TEXT PASSAGE →
== Segment start ==

I had this feeling of not wanting to let this book go. I loved the company it gave me—the intimacy of being close to so many people, by way of being close to their work. I wrote this book in two parts. Some of the pieces were written in 2017, and the rest were written during a residency at Danspace Project from the fall of 2019 to the spring of 2020.

When did you first meet Okwui Okpokwasili? How did their multi-disciplinary performances guide, frame or inspire your work?

Okwui Okpokkwasili and Peter Born’s work (they usually work collaboratively) has been a pathway that guided me these past six years. I came across Okpokwasili’s work when she was presenting her solo show, “Bronx Gothic,” some years back. I saw an image of her in the paper and was drawn to the focus and can’t-look-away, the looking back, the I-see-you-see-me. I wanted to know more about that gaze, how it showed up in her work. I wasn’t able to make that particular performance, but then I ended up seeing “Bronx Gothic” at New York Live Arts in the fall of 2015, and it ignited a new will, energy, and urgency in me. In the claustrophobic way that I do many things, I started going to everything that Okwui was presenting, all during a moment when there were frequent chances to see her work. I’m always interested in what can happen when repetition is the intent, when you know from the onset that you will engage with a piece multiple times. So I would go to a piece multiple days in a row, trying to sit with the words inside her work and see if I could write from the specific ruptures of Blackness, brokenness, but also future freedom.

== Segment end ==

LISTED RECORDS →

== Segment start ==

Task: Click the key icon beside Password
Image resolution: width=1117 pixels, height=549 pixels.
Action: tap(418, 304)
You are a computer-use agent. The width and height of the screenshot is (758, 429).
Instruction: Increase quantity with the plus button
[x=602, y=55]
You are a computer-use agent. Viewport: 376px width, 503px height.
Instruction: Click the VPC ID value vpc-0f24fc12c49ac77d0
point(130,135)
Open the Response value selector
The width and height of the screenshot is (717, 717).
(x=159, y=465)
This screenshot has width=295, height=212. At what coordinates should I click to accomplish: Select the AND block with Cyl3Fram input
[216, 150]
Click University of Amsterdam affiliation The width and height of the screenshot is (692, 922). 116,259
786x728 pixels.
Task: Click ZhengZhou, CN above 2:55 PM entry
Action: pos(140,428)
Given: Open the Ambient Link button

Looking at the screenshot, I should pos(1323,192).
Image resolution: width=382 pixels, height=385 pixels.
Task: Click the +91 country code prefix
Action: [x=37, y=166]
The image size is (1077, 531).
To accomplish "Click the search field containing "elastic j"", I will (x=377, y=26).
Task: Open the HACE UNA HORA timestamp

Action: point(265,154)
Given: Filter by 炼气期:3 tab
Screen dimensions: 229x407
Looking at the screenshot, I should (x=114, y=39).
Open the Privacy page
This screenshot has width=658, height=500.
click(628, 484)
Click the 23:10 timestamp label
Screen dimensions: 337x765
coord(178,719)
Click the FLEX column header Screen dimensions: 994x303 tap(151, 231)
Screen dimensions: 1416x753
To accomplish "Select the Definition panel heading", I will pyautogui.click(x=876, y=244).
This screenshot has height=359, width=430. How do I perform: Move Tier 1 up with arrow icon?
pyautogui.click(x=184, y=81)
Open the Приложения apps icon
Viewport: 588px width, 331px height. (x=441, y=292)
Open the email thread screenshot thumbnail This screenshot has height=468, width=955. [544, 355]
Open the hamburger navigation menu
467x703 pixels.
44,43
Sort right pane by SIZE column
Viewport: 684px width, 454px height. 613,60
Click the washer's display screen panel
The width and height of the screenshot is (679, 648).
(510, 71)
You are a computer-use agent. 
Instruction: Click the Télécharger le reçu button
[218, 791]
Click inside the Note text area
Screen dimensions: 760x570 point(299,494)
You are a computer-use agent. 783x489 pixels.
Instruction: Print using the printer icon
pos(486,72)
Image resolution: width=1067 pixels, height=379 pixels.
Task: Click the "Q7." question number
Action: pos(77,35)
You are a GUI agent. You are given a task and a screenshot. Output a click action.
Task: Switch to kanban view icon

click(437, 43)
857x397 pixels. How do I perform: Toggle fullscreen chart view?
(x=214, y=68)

== Segment end ==

YOUR TASK → From the interview, retype the part starting with "I had this feeling" and going on through "inspire your work?". None of the entries are needed for this work.

TASK OUTPUT →
I had this feeling of not wanting to let this book go. I loved the company it gave me—the intimacy of being close to so many people, by way of being close to their work. I wrote this book in two parts. Some of the pieces were written in 2017, and the rest were written during a residency at Danspace Project from the fall of 2019 to the spring of 2020.

When did you first meet Okwui Okpokwasili? How did their multi-disciplinary performances guide, frame or inspire your work?